At 7:19 AM PST MaxCDN’s monitoring system began alerting the Support and NOC teams of intermittent server response times at our London Data Center (LHR). The issue was immediately escalated to the NOC team. By 7:25 AM PST traffic was re-routed to nearby MaxCDN Points of Presence (PoP) located in Frankfurt and Amsterdam. After 20 minutes of stability the NOC team decided to bring LHR back online in the best interest of preventing traffic overflow at the aforementioned PoPs: Frankfurt and Amsterdam. At 7:45 AM PST, LHR was officially back online and serving traffic. At 8:13 AM PST The upstream provider’s Core Router (CR.LHR1) failed a second time. Moreover, failover between the upstream provider’s primary and secondary routing devices failed to take place. At 8:20 AM PST the NOC team had responded by taking LHR out of routing and provisioning. Despite following standard security protocol in removing our BGP announcement, the upstream provider’s devices continued to announce our IP’s in London. NOC immediately proceeded to contact the upstream provider to remove the BGP announcement of MaxCDN IP’s. At 8:37AM PST, the upstream provider removed our announcement and traffic was able to properly failover to the Frankfurt and Amsterdam PoPs. The Operations team then began to balance European traffic between Amsterdam and Frankfurt. At 11:00 AM PST we received an official confirmation from the upstream provider that their faulty switch was replaced. Subsequently, all traffic was routed back to the London PoP. At 3:36 PM PST the MaxCDN monitoring system alerted the Support and NOC teams that the prior issue with our upstream provider had returned. The NOC team then successfully initiated a re-routing of traffic around the affected PoP (LHR) to ensure traffic stability until the issue has been fully addressed by the upstream provider.

What we are doing to prevent this in the future

We take great pride in the reliability and performance MaxCDN offers. Moreover, we value a capacity to constantly improve our services. To deter outages like this in the future we have been finalizing an upstream provider transition road map:

Recurrent patterns of sub adequate performance from one of our upstream providers have led us to revisit our available options. To increase our redundancy, thereby minimizing the impact of such incidents, we are in the process of deploying 2 more European PoPs in the near future. We are continuing to reinforce our failover protocol which enabled our NOC and Support teams in responding quickly throughout today’s incidents.
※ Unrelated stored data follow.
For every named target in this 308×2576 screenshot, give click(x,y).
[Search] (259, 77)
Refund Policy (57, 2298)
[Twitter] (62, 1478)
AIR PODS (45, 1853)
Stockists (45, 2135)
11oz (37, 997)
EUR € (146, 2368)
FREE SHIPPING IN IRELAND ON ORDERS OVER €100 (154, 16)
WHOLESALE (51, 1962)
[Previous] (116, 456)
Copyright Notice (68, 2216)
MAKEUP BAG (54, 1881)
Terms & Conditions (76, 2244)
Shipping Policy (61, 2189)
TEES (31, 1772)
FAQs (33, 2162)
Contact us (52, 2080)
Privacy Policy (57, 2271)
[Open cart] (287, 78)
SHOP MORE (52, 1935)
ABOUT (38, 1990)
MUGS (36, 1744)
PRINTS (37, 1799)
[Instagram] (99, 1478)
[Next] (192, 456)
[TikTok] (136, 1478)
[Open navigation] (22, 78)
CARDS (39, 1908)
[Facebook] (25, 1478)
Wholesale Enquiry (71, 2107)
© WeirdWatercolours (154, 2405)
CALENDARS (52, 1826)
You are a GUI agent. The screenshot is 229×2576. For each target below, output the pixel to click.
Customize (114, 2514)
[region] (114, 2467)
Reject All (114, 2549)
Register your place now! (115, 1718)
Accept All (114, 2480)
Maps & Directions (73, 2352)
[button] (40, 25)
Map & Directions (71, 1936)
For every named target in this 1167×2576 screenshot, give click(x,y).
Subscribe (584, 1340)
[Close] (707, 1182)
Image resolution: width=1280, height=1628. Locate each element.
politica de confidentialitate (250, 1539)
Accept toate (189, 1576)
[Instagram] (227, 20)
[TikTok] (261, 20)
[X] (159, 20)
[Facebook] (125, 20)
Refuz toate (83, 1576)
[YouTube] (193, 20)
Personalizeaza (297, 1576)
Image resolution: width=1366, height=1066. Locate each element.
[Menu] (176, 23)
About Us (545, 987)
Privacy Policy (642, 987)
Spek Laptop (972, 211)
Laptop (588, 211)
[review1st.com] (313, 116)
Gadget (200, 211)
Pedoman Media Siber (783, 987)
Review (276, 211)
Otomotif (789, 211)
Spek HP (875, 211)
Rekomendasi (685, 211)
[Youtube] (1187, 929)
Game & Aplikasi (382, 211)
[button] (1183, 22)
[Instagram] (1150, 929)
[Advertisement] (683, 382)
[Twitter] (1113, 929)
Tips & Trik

For additional updates regarding this incident, please visit status.maxcdn.com.

Should you have any further questions, please do not hesitate to contact the support team directly at : support@maxcdn.com

Posted over 4 years ago. Nov 04, 2014 - 05:14 UTC

Resolved
Service is up and has been stable for several hours. We are continuing to work with our provider and monitor service for any further problems. If you are still experiencing issues please contact support at support@maxcdn.com. We will be providing a post-mortem to accompany this incident within the next 24 hours. We greatly appreciate your patience and apologize for any issues this may have caused.
Posted over 4 years ago. Nov 03, 2014 - 19:43 UTC
Identified
Our upstream provider has identified a failure with their Core Router CR.LHR1. Failover between the primary and secondary routing device did not take place. After a manual failover by our upstream provider we were able to pull our announcements and divert traffic to nearby locations. We are continuing to investigate this issue further. If you are experiencing any issues please contact our support team at support@maxcdn.com. We apologize for any inconvenience we have caused you and greatly appreciate your patience regarding this matter.
Posted over 4 years ago. Nov 03, 2014 - 17:13 UTC
Investigating
We are currently experiencing networking issues with our uplink provider in London. This is related to the previous outage which occurred earlier this morning.

This is currently affecting our edges at this location. All traffic has been re-routed to nearby locations.

We will provide more information about network health, as soon as it is available.
Posted over 4 years ago. Nov 03, 2014 - 16:26 UTC